- [PROBLEM TO SOLVE]
Would you please transcribe, exactly as written, the lines of the entries below starting at the one that holds "February 2019 (363, 2408)" and ending at the one that holds "October 2024 (362, 1491)", both included?
----- DATA TO USE -----
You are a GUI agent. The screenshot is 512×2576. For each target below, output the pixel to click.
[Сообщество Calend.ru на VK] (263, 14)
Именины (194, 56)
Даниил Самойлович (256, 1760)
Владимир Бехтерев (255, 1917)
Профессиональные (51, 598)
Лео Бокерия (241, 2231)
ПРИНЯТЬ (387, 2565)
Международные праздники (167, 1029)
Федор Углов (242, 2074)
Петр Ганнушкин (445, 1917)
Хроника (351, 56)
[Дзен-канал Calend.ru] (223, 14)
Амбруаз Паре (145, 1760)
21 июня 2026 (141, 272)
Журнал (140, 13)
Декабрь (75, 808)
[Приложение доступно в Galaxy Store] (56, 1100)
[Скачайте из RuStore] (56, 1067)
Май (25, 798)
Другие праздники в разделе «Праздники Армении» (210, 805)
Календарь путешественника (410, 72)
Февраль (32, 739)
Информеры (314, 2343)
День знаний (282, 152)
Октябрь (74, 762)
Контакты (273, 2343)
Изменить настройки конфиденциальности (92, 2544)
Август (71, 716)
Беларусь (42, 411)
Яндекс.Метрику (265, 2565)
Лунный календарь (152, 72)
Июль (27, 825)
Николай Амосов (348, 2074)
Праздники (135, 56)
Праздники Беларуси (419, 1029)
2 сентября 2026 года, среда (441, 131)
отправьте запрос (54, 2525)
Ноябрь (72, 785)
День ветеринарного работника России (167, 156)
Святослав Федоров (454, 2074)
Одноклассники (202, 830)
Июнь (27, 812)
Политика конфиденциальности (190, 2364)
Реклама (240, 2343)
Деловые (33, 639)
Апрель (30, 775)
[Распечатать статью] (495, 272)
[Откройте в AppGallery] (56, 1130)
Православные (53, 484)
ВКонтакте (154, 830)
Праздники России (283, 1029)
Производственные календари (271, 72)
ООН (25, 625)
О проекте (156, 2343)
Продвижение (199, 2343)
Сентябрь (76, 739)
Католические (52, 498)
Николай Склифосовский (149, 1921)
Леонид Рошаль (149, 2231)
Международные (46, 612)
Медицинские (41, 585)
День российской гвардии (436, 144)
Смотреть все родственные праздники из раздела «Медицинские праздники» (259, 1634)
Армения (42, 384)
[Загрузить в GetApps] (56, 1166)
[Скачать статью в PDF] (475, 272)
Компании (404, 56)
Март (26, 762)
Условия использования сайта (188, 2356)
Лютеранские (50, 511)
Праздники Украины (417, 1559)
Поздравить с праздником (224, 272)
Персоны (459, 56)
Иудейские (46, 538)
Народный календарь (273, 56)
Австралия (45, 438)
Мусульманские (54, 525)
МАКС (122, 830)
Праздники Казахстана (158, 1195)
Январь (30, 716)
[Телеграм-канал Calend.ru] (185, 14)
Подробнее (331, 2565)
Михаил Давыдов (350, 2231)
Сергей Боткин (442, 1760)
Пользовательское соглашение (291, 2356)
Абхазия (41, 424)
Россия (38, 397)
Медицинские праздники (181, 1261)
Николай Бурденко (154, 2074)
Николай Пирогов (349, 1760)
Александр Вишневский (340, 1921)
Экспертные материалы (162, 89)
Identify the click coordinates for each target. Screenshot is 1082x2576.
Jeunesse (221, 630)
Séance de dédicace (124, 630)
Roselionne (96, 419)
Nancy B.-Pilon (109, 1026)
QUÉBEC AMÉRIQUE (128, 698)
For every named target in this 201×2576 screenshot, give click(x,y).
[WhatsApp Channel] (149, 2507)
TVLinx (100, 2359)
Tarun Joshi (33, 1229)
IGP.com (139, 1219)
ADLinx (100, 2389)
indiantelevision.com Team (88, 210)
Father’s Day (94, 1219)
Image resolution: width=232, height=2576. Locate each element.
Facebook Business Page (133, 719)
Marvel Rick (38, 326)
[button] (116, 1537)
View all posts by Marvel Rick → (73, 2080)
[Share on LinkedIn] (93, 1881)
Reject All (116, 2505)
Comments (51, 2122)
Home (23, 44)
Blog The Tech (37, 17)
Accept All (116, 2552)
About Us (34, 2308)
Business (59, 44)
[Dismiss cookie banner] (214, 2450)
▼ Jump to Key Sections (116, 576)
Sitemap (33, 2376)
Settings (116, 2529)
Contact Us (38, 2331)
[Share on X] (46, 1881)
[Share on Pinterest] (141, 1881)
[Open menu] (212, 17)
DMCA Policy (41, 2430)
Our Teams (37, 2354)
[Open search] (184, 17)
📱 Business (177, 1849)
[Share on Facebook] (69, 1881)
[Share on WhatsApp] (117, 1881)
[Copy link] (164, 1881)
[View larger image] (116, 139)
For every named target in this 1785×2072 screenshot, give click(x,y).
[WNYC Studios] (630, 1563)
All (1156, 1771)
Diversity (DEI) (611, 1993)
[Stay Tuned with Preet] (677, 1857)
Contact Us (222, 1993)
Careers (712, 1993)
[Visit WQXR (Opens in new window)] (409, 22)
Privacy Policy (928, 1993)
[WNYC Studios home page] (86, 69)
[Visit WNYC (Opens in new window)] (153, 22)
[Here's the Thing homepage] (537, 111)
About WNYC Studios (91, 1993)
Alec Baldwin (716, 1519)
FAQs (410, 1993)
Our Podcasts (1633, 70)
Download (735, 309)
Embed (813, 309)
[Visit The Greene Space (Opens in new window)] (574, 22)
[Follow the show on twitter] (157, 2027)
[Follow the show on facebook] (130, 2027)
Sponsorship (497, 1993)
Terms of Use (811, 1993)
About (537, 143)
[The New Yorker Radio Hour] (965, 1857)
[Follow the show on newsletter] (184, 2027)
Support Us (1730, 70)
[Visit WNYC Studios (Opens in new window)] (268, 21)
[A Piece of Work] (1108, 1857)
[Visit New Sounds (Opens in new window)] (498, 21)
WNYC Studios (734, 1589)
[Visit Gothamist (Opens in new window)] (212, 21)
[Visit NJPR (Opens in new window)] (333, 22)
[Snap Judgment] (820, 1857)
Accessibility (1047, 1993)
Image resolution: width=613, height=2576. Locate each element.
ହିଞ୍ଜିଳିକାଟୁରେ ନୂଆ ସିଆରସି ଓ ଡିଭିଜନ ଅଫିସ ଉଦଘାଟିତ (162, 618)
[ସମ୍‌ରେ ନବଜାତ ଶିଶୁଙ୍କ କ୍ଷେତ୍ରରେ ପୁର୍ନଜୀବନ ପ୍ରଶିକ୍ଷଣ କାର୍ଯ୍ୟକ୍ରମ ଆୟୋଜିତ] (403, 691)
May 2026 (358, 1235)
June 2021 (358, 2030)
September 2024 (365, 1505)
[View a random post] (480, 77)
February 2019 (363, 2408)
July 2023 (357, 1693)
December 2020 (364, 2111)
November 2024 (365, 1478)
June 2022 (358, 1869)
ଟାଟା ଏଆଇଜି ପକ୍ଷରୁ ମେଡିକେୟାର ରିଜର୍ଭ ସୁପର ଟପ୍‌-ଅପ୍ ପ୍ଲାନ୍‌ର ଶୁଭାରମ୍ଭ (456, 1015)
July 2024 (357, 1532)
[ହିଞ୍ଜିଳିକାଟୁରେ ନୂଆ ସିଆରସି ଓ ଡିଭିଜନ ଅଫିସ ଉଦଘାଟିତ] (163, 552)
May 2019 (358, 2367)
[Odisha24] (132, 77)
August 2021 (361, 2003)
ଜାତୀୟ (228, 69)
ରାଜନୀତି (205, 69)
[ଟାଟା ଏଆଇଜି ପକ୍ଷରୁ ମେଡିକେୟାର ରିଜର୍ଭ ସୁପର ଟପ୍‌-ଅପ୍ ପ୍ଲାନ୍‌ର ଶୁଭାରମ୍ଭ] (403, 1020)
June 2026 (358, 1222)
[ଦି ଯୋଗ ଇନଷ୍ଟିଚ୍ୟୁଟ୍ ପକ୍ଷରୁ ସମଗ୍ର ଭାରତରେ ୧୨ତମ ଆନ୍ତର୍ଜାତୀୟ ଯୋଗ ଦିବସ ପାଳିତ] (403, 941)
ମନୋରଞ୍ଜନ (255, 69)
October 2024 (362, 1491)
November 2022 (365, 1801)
-----
- [REPLY]
February 2019 (363, 2408)
July 2023 (357, 1693)
December 2020 (364, 2111)
November 2024 (365, 1478)
June 2022 (358, 1869)
ଟାଟା ଏଆଇଜି ପକ୍ଷରୁ ମେଡିକେୟାର ରିଜର୍ଭ ସୁପର ଟପ୍‌-ଅପ୍ ପ୍ଲାନ୍‌ର ଶୁଭାରମ୍ଭ (456, 1015)
July 2024 (357, 1532)
[ହିଞ୍ଜିଳିକାଟୁରେ ନୂଆ ସିଆରସି ଓ ଡିଭିଜନ ଅଫିସ ଉଦଘାଟିତ] (163, 552)
May 2019 (358, 2367)
[Odisha24] (132, 77)
August 2021 (361, 2003)
ଜାତୀୟ (228, 69)
ରାଜନୀତି (205, 69)
[ଟାଟା ଏଆଇଜି ପକ୍ଷରୁ ମେଡିକେୟାର ରିଜର୍ଭ ସୁପର ଟପ୍‌-ଅପ୍ ପ୍ଲାନ୍‌ର ଶୁଭାରମ୍ଭ] (403, 1020)
June 2026 (358, 1222)
[ଦି ଯୋଗ ଇନଷ୍ଟିଚ୍ୟୁଟ୍ ପକ୍ଷରୁ ସମଗ୍ର ଭାରତରେ ୧୨ତମ ଆନ୍ତର୍ଜାତୀୟ ଯୋଗ ଦିବସ ପାଳିତ] (403, 941)
ମନୋରଞ୍ଜନ (255, 69)
October 2024 (362, 1491)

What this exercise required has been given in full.